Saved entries
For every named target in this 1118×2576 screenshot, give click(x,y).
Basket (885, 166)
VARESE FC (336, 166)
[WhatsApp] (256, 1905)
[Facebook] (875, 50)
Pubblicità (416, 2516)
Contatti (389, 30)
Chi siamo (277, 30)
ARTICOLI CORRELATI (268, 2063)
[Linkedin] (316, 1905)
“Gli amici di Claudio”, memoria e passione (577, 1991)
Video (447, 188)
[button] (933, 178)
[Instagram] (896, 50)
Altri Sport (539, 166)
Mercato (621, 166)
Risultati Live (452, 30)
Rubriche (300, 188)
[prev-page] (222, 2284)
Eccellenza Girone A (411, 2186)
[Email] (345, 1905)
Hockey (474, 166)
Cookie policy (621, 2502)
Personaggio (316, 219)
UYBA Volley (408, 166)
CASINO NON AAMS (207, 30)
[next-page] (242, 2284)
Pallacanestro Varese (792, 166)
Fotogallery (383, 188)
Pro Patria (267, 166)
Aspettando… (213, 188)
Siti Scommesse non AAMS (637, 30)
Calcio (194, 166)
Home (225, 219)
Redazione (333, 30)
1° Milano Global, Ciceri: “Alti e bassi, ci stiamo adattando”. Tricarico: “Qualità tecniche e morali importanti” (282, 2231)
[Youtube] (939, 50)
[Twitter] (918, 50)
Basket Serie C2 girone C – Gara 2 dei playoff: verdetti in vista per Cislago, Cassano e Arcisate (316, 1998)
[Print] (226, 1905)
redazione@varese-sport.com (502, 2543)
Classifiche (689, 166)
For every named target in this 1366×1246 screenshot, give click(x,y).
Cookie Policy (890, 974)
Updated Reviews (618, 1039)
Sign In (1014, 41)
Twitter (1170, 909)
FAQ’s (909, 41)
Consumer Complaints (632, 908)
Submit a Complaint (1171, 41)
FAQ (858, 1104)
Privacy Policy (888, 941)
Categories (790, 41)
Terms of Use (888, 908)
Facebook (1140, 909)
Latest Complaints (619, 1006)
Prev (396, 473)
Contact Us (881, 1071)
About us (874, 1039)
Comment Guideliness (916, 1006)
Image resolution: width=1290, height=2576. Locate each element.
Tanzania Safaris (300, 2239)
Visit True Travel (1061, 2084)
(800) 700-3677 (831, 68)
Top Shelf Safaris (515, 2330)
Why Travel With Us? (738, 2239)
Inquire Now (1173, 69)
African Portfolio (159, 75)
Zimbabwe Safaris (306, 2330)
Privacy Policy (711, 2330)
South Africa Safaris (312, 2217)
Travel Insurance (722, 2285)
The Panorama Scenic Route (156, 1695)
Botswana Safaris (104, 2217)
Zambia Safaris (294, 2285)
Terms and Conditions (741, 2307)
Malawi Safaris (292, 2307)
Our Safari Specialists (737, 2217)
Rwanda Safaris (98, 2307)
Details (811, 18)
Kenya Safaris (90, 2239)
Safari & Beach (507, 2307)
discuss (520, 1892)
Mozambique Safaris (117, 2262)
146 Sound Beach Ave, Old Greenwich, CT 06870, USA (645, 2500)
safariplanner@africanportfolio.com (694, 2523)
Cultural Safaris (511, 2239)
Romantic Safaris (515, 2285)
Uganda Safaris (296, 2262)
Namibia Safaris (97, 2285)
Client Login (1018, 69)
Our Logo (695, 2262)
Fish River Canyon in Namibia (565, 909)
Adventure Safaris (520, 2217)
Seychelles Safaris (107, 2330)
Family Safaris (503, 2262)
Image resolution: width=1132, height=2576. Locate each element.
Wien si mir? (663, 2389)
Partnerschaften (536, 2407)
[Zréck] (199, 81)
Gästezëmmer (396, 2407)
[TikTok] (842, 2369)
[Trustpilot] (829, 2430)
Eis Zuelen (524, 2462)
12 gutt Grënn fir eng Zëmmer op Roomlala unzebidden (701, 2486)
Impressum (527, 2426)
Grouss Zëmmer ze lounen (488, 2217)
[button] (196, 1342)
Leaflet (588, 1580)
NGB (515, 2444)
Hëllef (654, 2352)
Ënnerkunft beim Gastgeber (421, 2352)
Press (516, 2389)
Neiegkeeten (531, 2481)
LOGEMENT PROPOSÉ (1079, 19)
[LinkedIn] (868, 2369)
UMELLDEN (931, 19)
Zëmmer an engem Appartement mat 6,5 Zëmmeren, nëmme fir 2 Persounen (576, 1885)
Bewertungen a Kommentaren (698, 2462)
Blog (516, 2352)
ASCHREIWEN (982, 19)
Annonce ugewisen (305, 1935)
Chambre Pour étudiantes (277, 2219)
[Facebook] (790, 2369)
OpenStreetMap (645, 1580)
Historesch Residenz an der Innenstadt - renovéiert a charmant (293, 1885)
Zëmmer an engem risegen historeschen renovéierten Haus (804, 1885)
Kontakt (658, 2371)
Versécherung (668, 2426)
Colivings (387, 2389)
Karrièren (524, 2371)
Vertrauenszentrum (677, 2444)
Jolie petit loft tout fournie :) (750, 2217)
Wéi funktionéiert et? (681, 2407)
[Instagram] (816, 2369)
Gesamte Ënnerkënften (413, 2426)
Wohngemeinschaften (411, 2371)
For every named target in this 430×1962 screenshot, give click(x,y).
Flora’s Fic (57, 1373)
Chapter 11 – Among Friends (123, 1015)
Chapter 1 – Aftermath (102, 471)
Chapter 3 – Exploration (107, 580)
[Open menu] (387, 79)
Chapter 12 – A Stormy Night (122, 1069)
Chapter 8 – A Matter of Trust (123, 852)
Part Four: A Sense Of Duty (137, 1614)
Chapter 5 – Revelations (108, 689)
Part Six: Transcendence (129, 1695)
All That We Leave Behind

## TASK REQUIREMENTS
Taking the entries above, please repeat each one exactly.

## RESPONSE TO THIS EXERCISE
For every named target in this 1118×2576 screenshot, give click(x,y).
Basket (885, 166)
VARESE FC (336, 166)
[WhatsApp] (256, 1905)
[Facebook] (875, 50)
Pubblicità (416, 2516)
Contatti (389, 30)
Chi siamo (277, 30)
ARTICOLI CORRELATI (268, 2063)
[Linkedin] (316, 1905)
“Gli amici di Claudio”, memoria e passione (577, 1991)
Video (447, 188)
[button] (933, 178)
[Instagram] (896, 50)
Altri Sport (539, 166)
Mercato (621, 166)
Risultati Live (452, 30)
Rubriche (300, 188)
[prev-page] (222, 2284)
Eccellenza Girone A (411, 2186)
[Email] (345, 1905)
Hockey (474, 166)
Cookie policy (621, 2502)
Personaggio (316, 219)
UYBA Volley (408, 166)
CASINO NON AAMS (207, 30)
[next-page] (242, 2284)
Pallacanestro Varese (792, 166)
Fotogallery (383, 188)
Pro Patria (267, 166)
Aspettando… (213, 188)
Siti Scommesse non AAMS (637, 30)
Calcio (194, 166)
Home (225, 219)
Redazione (333, 30)
1° Milano Global, Ciceri: “Alti e bassi, ci stiamo adattando”. Tricarico: “Qualità tecniche e morali importanti” (282, 2231)
[Youtube] (939, 50)
[Twitter] (918, 50)
Basket Serie C2 girone C – Gara 2 dei playoff: verdetti in vista per Cislago, Cassano e Arcisate (316, 1998)
[Print] (226, 1905)
redazione@varese-sport.com (502, 2543)
Classifiche (689, 166)
For every named target in this 1366×1246 screenshot, give click(x,y).
Cookie Policy (890, 974)
Updated Reviews (618, 1039)
Sign In (1014, 41)
Twitter (1170, 909)
FAQ’s (909, 41)
Consumer Complaints (632, 908)
Submit a Complaint (1171, 41)
FAQ (858, 1104)
Privacy Policy (888, 941)
Categories (790, 41)
Terms of Use (888, 908)
Facebook (1140, 909)
Latest Complaints (619, 1006)
Prev (396, 473)
Contact Us (881, 1071)
About us (874, 1039)
Comment Guideliness (916, 1006)
Image resolution: width=1290, height=2576. Locate each element.
Tanzania Safaris (300, 2239)
Visit True Travel (1061, 2084)
(800) 700-3677 (831, 68)
Top Shelf Safaris (515, 2330)
Why Travel With Us? (738, 2239)
Inquire Now (1173, 69)
African Portfolio (159, 75)
Zimbabwe Safaris (306, 2330)
Privacy Policy (711, 2330)
South Africa Safaris (312, 2217)
Travel Insurance (722, 2285)
The Panorama Scenic Route (156, 1695)
Botswana Safaris (104, 2217)
Zambia Safaris (294, 2285)
Terms and Conditions (741, 2307)
Malawi Safaris (292, 2307)
Our Safari Specialists (737, 2217)
Rwanda Safaris (98, 2307)
Details (811, 18)
Kenya Safaris (90, 2239)
Safari & Beach (507, 2307)
discuss (520, 1892)
Mozambique Safaris (117, 2262)
146 Sound Beach Ave, Old Greenwich, CT 06870, USA (645, 2500)
safariplanner@africanportfolio.com (694, 2523)
Cultural Safaris (511, 2239)
Romantic Safaris (515, 2285)
Uganda Safaris (296, 2262)
Namibia Safaris (97, 2285)
Client Login (1018, 69)
Our Logo (695, 2262)
Fish River Canyon in Namibia (565, 909)
Adventure Safaris (520, 2217)
Seychelles Safaris (107, 2330)
Family Safaris (503, 2262)
Image resolution: width=1132, height=2576. Locate each element.
Wien si mir? (663, 2389)
Partnerschaften (536, 2407)
[Zréck] (199, 81)
Gästezëmmer (396, 2407)
[TikTok] (842, 2369)
[Trustpilot] (829, 2430)
Eis Zuelen (524, 2462)
12 gutt Grënn fir eng Zëmmer op Roomlala unzebidden (701, 2486)
Impressum (527, 2426)
Grouss Zëmmer ze lounen (488, 2217)
[button] (196, 1342)
Leaflet (588, 1580)
NGB (515, 2444)
Hëllef (654, 2352)
Ënnerkunft beim Gastgeber (421, 2352)
Press (516, 2389)
Neiegkeeten (531, 2481)
LOGEMENT PROPOSÉ (1079, 19)
[LinkedIn] (868, 2369)
UMELLDEN (931, 19)
Zëmmer an engem Appartement mat 6,5 Zëmmeren, nëmme fir 2 Persounen (576, 1885)
Bewertungen a Kommentaren (698, 2462)
Blog (516, 2352)
ASCHREIWEN (982, 19)
Annonce ugewisen (305, 1935)
Chambre Pour étudiantes (277, 2219)
[Facebook] (790, 2369)
OpenStreetMap (645, 1580)
Historesch Residenz an der Innenstadt - renovéiert a charmant (293, 1885)
Zëmmer an engem risegen historeschen renovéierten Haus (804, 1885)
Kontakt (658, 2371)
Versécherung (668, 2426)
Colivings (387, 2389)
Karrièren (524, 2371)
Vertrauenszentrum (677, 2444)
Jolie petit loft tout fournie :) (750, 2217)
Wéi funktionéiert et? (681, 2407)
[Instagram] (816, 2369)
Gesamte Ënnerkënften (413, 2426)
Wohngemeinschaften (411, 2371)
For every named target in this 430×1962 screenshot, give click(x,y).
Flora’s Fic (57, 1373)
Chapter 11 – Among Friends (123, 1015)
Chapter 1 – Aftermath (102, 471)
Chapter 3 – Exploration (107, 580)
[Open menu] (387, 79)
Chapter 12 – A Stormy Night (122, 1069)
Chapter 8 – A Matter of Trust (123, 852)
Part Four: A Sense Of Duty (137, 1614)
Chapter 5 – Revelations (108, 689)
Part Six: Transcendence (129, 1695)
All That We Leave Behind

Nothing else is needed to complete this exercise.